Source passage |
--------
Under this logic, the plant foods allowed on an “animal-based” diet are the ones we think of as fruit, both sweet and non-sweet. That includes many foods you’d normally call vegetables in a grocery store:

  • Squash (zucchini, butternut, acorn, spaghetti squash)
  • Cucumbers
  • Avocados
  • Peppers (bell peppers, mild varieties)
  • Tomatoes
  • Olives

All of these are technically the fruit of the plant. They tend to be lower in the defensive compounds that concentrate in leaves and roots. Sweet fruits like berries, melons, and citrus are also included in this variation, though many followers limit them to avoid excess sugar. The key exclusions remain leafy greens, cruciferous vegetables (broccoli, cauliflower, cabbage), root vegetables (carrots, potatoes, beets), legumes, and grains.

Herbs, Spices, and Seasonings

Even among strict carnivore followers, salt and black pepper are almost universally considered acceptable. Beyond that, the rules vary by personal preference. More relaxed versions of the diet open the door to herbs and spices like turmeric, basil, bay leaf, sage, and thyme. These are plant-derived, but the amounts used are so small that most practitioners consider the antinutrient exposure negligible.

The bigger concern with seasonings is hidden ingredients. Many spice blends, sauces, and condiments contain added sugars, corn syrup, soy, or seed oils. If you’re using seasonings on carnivore, reading labels matters more than debating whether garlic powder technically violates the rules. Plain, single-ingredient spices without added sweeteners are the safest bet if you’re trying to stay close to the framework.

What Happens Without Any Vegetables

The most common concern about cutting all plant foods is digestion. Vegetables are a primary source of dietary fiber, and lower fiber intake has been associated with higher rates of constipation in U.S. adults. Some people transitioning to carnivore do experience digestive changes, particularly in the first few weeks as the gut adapts to a dramatically different macronutrient profile.

However, the relationship between fiber and digestive health is less straightforward than most people assume. Some carnivore followers report that their digestion actually improves after an adaptation period, with less bloating and more regular bowel movements than they experienced on a higher-fiber diet. Surveys of long-term carnivore dieters have found high satisfaction rates with few self-reported adverse effects. Individual responses vary considerably, and there’s limited long-term clinical data on fully plant-free diets.
--------
Supplied information |
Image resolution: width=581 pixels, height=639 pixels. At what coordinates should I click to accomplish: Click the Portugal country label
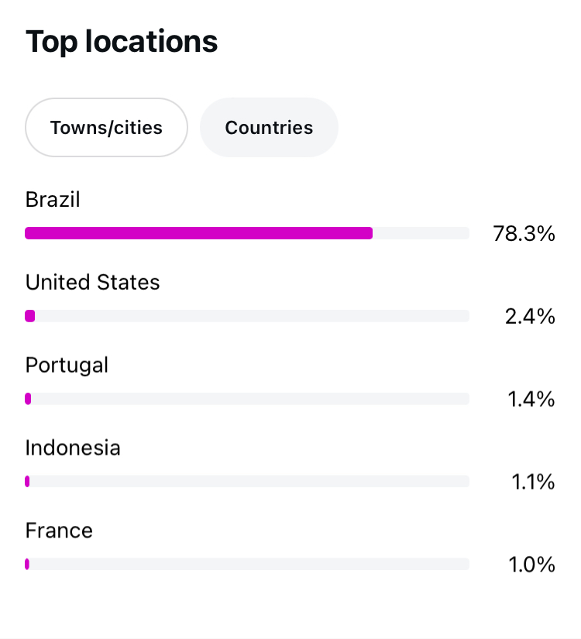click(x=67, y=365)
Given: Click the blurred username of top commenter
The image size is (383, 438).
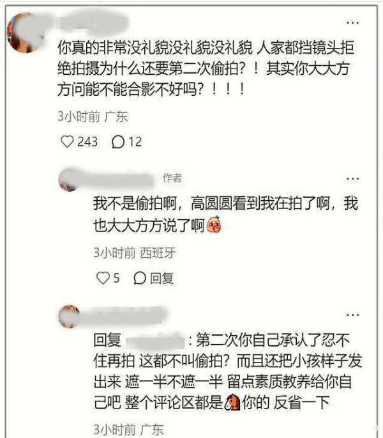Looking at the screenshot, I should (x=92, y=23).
--------
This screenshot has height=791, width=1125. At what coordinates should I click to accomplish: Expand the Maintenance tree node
--------
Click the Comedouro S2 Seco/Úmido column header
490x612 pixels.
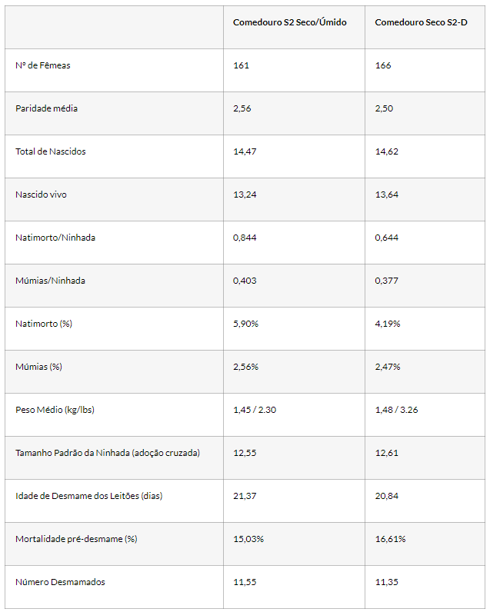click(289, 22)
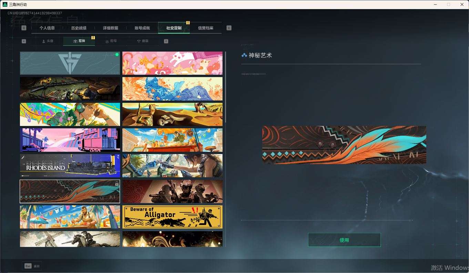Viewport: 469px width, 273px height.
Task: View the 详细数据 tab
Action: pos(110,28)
--------
What the task asks | Revise the passage on the animal-based diet, beginning at "All of these" and ending after "legumes, and grains.", and replace "melons" with "cherries". The listing has no connection to the passage on the animal-based diet.

Response for this exercise |
All of these are technically the fruit of the plant. They tend to be lower in the defensive compounds that concentrate in leaves and roots. Sweet fruits like berries, cherries, and citrus are also included in this variation, though many followers limit them to avoid excess sugar. The key exclusions remain leafy greens, cruciferous vegetables (broccoli, cauliflower, cabbage), root vegetables (carrots, potatoes, beets), legumes, and grains.